BELLINZONA – La granconsigliera di HelvEthica Ticino Maria Pia Ambrosetti è la prima firmataria di un’interrogazione, presentata anche a nome dei colleghi Beretta Piccoli, Cotti, Mirante, Ostinelli, Soldati e Zanetti, che chiede di far luce su uno spettacolo teatrale andato in scena il 22 gennaio a Manno.

Quel giorno gli allievi di quarta e quinta elementare dell’istituto scolastico hanno assistito a una rappresentazione di “Pìnolo”. Lo spettacolo, secondo la documentazione, affronta il tema degli stereotipi legati al genere e propone una narrazione incentrata sulla libertà di scelta e sull’abbattimento di pregiudizi. La storia ruoterebbe attorno alla protagonista Pina, che si sente esclusa perché non si conforma agli stereotipi di genere tradizionali.

«Alcuni genitori hanno espresso perplessità in merito sia ai contenuti sia alla modalità con cui l’iniziativa è stata comunicata», affermano i deputati nel loro atto parlamentare. «In particolare, viene segnalato che il titolo “Pìnolo” avrebbe un significato colloquiale in romanesco riferito all’organo genitale maschile e che nello spettacolo comparirebbe una figura denominata “fata Smerdolina”, elemento che ha suscitato ulteriori interrogativi sull’adeguatezza del linguaggio per bambini di scuola elementare.».

Gli attori avrebbero usato «un linguaggio quanto meno improprio» per i giovani allievi. Ad esempio: «I bambini che prendono in giro Pina la deridono gridando: “Lei non ha il pisello!”, accompagnando lo scherno con il gesto della “L” sulla fronte, tipico dello slang adolescenziale per indicare qualcuno come “perdente”». Inoltre viene contestato l’elemento simbolico della “lumaca”, che consola Pina spiegandole che è normale essere maschio e femmina, proprio come la lumaca stessa, che è ermafrodita. «In questo modo il racconto introduce l’idea che tale condizione sia naturale, veicolando implicitamente un messaggio valoriale».

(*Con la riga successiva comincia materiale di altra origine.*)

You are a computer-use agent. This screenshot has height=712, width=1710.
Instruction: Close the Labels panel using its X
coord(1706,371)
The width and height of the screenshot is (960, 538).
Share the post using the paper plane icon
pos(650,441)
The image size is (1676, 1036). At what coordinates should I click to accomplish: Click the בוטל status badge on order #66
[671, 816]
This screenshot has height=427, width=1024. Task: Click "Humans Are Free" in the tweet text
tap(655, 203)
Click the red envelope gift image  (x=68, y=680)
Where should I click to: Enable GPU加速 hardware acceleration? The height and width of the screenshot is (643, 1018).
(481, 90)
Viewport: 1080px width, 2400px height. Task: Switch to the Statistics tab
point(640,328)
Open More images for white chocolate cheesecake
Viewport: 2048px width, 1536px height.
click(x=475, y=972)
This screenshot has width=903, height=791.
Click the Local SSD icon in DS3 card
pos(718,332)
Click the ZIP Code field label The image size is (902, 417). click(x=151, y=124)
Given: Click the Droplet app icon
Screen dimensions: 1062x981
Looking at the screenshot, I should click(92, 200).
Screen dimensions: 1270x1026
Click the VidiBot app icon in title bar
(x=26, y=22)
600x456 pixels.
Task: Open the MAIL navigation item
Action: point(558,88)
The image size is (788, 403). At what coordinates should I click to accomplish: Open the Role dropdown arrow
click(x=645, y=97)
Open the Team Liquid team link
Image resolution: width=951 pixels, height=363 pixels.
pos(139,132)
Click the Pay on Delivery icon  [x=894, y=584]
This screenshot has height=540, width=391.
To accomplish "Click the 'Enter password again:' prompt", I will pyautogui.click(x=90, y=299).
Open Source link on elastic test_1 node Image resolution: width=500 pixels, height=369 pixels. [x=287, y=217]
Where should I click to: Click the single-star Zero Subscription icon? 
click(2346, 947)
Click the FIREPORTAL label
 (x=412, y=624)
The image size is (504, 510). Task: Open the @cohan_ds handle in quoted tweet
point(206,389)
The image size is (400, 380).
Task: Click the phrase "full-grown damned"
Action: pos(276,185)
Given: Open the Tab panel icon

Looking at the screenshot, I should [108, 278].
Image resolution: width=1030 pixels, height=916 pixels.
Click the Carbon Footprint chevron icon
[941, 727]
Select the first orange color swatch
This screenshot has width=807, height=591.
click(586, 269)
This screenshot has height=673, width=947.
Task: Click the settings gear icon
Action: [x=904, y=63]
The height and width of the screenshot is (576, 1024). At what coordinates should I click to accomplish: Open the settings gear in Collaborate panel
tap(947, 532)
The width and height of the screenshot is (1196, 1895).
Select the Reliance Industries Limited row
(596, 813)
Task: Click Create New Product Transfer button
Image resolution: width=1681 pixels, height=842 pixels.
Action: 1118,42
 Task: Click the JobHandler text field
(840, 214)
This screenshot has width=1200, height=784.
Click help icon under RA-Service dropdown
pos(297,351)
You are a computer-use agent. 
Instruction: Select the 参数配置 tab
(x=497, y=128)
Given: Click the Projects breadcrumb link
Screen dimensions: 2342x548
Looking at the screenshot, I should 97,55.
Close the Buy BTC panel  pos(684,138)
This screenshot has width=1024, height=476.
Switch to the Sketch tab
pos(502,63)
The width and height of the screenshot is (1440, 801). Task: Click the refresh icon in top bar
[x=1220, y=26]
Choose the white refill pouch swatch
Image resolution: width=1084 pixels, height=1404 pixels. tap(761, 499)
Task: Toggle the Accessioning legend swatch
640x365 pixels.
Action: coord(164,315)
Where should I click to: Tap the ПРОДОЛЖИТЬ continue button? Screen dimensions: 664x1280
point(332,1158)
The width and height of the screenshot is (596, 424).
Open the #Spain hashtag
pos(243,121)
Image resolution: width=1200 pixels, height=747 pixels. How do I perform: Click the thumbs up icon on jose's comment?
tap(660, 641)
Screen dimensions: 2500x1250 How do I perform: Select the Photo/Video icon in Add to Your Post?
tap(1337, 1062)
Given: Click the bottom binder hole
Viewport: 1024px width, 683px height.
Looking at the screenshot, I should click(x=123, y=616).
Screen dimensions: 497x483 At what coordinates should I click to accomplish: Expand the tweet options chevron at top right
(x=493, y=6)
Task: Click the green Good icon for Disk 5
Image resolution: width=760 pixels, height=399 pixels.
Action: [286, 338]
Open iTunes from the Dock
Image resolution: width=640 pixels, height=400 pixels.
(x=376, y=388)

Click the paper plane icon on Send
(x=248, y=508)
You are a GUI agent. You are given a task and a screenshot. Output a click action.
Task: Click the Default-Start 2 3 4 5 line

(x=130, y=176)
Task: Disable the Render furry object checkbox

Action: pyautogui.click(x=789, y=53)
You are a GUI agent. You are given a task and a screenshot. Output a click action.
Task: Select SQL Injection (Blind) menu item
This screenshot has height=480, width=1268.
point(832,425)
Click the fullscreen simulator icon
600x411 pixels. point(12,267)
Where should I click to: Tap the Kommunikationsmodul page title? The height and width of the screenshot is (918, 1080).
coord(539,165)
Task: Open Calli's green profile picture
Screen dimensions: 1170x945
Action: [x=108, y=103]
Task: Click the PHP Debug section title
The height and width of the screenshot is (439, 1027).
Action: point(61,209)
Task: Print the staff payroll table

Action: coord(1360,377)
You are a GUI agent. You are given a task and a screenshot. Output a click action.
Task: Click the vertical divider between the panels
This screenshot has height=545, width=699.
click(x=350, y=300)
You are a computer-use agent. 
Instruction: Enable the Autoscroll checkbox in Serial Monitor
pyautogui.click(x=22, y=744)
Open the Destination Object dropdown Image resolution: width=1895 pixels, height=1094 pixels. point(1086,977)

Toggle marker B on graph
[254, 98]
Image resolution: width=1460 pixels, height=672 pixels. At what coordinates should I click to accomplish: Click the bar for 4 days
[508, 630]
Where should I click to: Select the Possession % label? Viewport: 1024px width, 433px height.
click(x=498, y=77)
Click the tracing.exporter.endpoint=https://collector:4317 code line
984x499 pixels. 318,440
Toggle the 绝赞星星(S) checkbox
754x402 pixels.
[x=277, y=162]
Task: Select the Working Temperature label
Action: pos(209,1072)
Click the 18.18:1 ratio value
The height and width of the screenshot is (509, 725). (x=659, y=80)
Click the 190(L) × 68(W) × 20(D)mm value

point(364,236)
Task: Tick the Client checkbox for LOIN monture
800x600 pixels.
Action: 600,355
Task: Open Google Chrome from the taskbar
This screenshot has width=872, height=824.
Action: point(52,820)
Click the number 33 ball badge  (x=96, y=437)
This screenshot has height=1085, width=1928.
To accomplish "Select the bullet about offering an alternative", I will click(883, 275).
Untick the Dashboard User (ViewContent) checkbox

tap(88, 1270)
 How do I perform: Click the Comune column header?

“Pìnolo”, ideato da Laura Nardinocchi e Niccolò Matcovich, è una produzione Ruotalibera Teatro e viene proposto dai 6 anni in su. Nel caso specifico, secondo il direttore dell’istituto scolastico di Manno, la proposta è pervenuta dal Comune. Gli interroganti chiedono al Consiglio di Stato se lo spettacolo sarà replicato in altre sedi scolastiche, se il Dipartimento dell’educazione, della cultura e dello sport sia stato al corrente dell’iniziativa e se i genitori abbiano il diritto di chiedere la dispensa dei propri figli dalla partecipazione a tali attività «qualora ritengano che i contenuti non corrispondano alla propria sensibilità educativa».